The Union Cabinet headed by Prime Minister Narendra Modi approved the approval on Wednesday $41,534 crore to support nutrient-based fertilizers for the summer planting season, increasing it by $4,317 crore, an almost 12% jump over the previous crop cycle, to offset higher costs and support farmers amid supply disruptions due to conflict in West Asia.

The higher subsidy, which covers mixed crop chemicals, is intended to keep the price of 50kg packages of diammonium phosphate (DAP) fixed at a constant level. $1,350 despite the rise in import prices.
“The conflict in West Asia has had an impact on fertilisers. There is no problem with their availability in India. Some people have started hoarding them, which is not a good thing,” Information, Radio and Television Minister Ashwini Vaishnaw told a press conference.
The nutrient-based subsidy system provides fertilizers to farmers at below market prices based on their phosphate and potassium content, which aims to discourage overuse.
Food security in the world’s most populous country is closely linked to the availability and affordability of key fertilizers, as farmers prepare for the summer planting season.
The government provides 28 grades of P&K fertilizers, which are also covered, to farmers at subsidized prices through manufacturers and importers. These crop nutrients are sold by manufacturers at a discount, and then reimbursed by the government.
Fertilizer manufacturers say the ceasefire announced by Iran and the US has come as a breather, which will help boost availability. “The ceasefire is a positive and timely development, as it is expected to improve the availability of LNG from the Gulf and support uninterrupted fertilizer supply ahead of the kharif planting season. This will help stabilize domestic production, ease import-related cost pressures, and curb speculative price increases,” said BS Gahlot, Managing Director, Indian Potash Limited.

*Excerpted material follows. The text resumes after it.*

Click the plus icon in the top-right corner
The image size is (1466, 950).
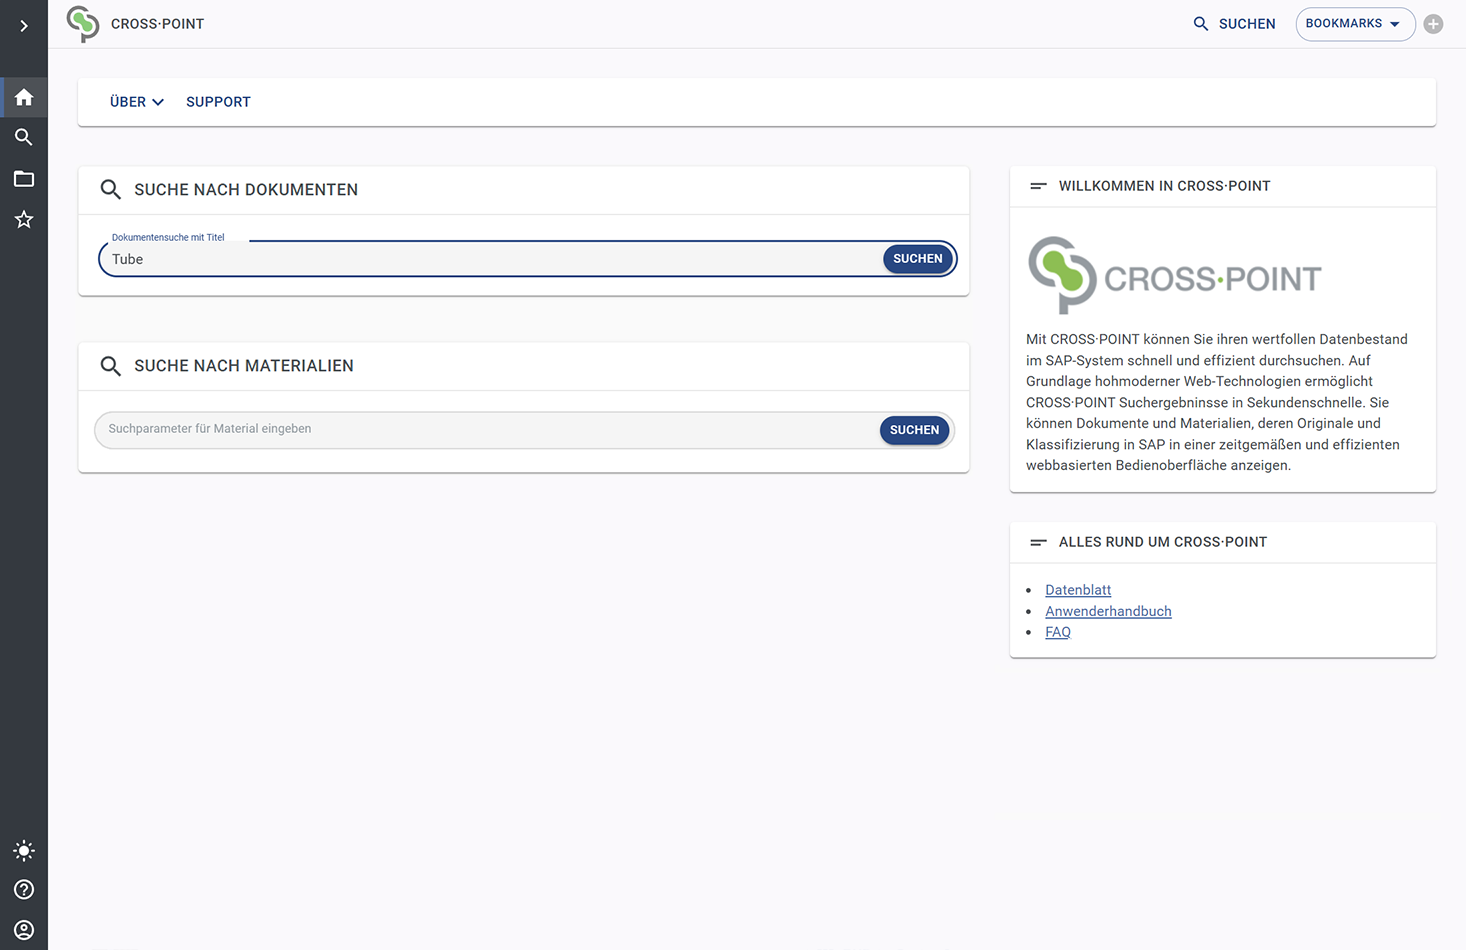pyautogui.click(x=1433, y=23)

The country depends on imports of fertilizers such as urea, diphosphate, and muriate of potash, in addition to liquefied natural gas, which is used to operate plants that feed crops.
The latest increase in support relates to a category of crop nutrients that is highly dependent on imports. The rising shipping costs and supply crunch, caused by Iran’s blockade of maritime traffic through the Strait of Hormuz, came just two months before the kharif or summer planting season, which accounts for half of India’s annual food supply.

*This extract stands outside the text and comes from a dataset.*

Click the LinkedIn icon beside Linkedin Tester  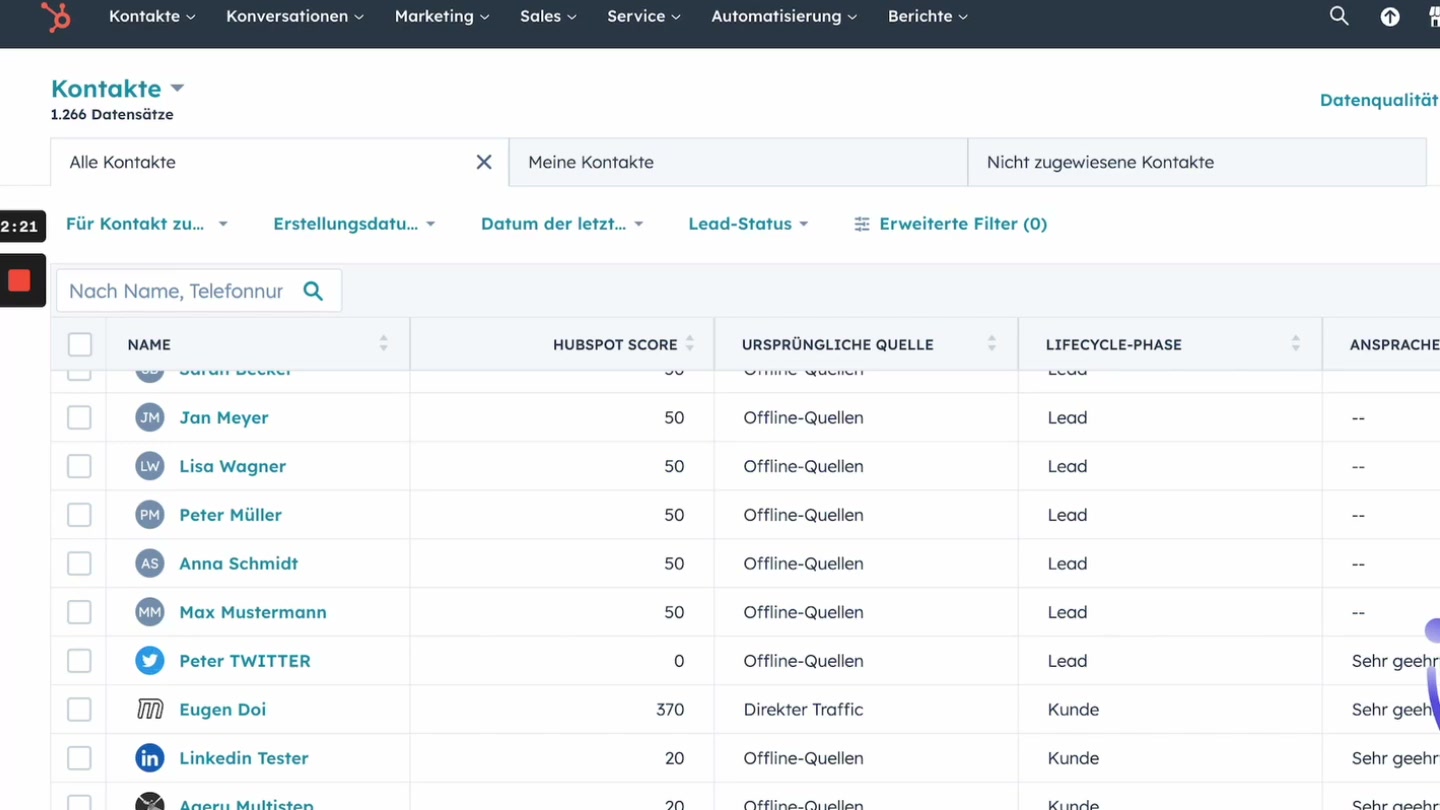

Millions of farmers rely on subsidized crop nutrients to grow a range of crops, such as rice, pulses, soybeans, maize and cotton, which are critical to food security in the world’s most populous country. Price increases or shortages can spark anger among food producers, who often have influential union affiliations. Last year, farmers in some states, such as Andhra Pradesh, faced temporary disruptions after China reduced exports.
The West Asian crisis will increase overall annual government support. The higher spending comes as the country plans to promote rational use of heavily subsidized crop nutrients.
The use of urea in India, for example, rose by about 170% from 2009-10 to 2023-24, the government’s Economic Survey 2025-26 said in February. Overuse of cheaply available agrochemicals has had dire consequences, ranging from depleted soil quality to poor yields.
Just days before the US and Israel launched strikes on Iran, Agriculture Minister Shivraj Singh Chouhan called for the country’s crops to be transferred to Iran. $1.71 lakh fertilizer subsidies directly to farmers’ bank accounts, rather than channeling them through crop nutrient manufacturers for more efficient distribution and less misuse.
India is in talks with several countries to secure fertilizers, whether from traditional or new suppliers, as it seeks to diversify imports.